Forced myself to finally sit down and draw my Christmas card for this year today:


----------



## TogaMario (Dec 18, 2005)

Hahaha, nice  The look on Santa's face is priceless


----------



## BastionLightbringer (Dec 18, 2005)

Very cool. Looks great. Boy, I'd love to get that card in the mail.


----------



## Angel Tarragon (Dec 18, 2005)

Freakin' hilarious! Love it!


----------



## DMAC (Dec 19, 2005)

Thanks.   Glad you guys dig it.


----------



## nyrfherdr (Dec 19, 2005)

I absolutely dig it!  I love your style DMAC.  Keep up the great work.

Game ON!
Nyrfherdr


----------



## Bobitron (Dec 19, 2005)

Very nice, DMAC. Perfect new wallpaper for the holidays.


----------



## Angel Tarragon (Dec 20, 2005)

I desktopped it last night.

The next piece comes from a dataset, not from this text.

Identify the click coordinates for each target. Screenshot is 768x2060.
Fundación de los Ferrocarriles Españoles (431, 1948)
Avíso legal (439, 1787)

My dad came in my room for something and saw it, he loves it too.


----------



## Jdvn1 (Dec 20, 2005)

That's just priceless.

You're awesome, DMAC!


----------



## Eosin the Red (Dec 20, 2005)

Your Christmas cards are "da bomb"


----------



## Verbatim (Dec 20, 2005)

Consider it borrowed for the holidays as well.. Another awesome outing DMAC.


----------



## Ferret (Dec 20, 2005)

Damn, if it wasn't too late I'd have yoinked it. Another Class act, DMAC!


----------



## Mortimer De Gaul (Dec 20, 2005)

Excellent Work!!!!!!!


----------



## Soel (Dec 21, 2005)

Really cool, DMAC!!!


----------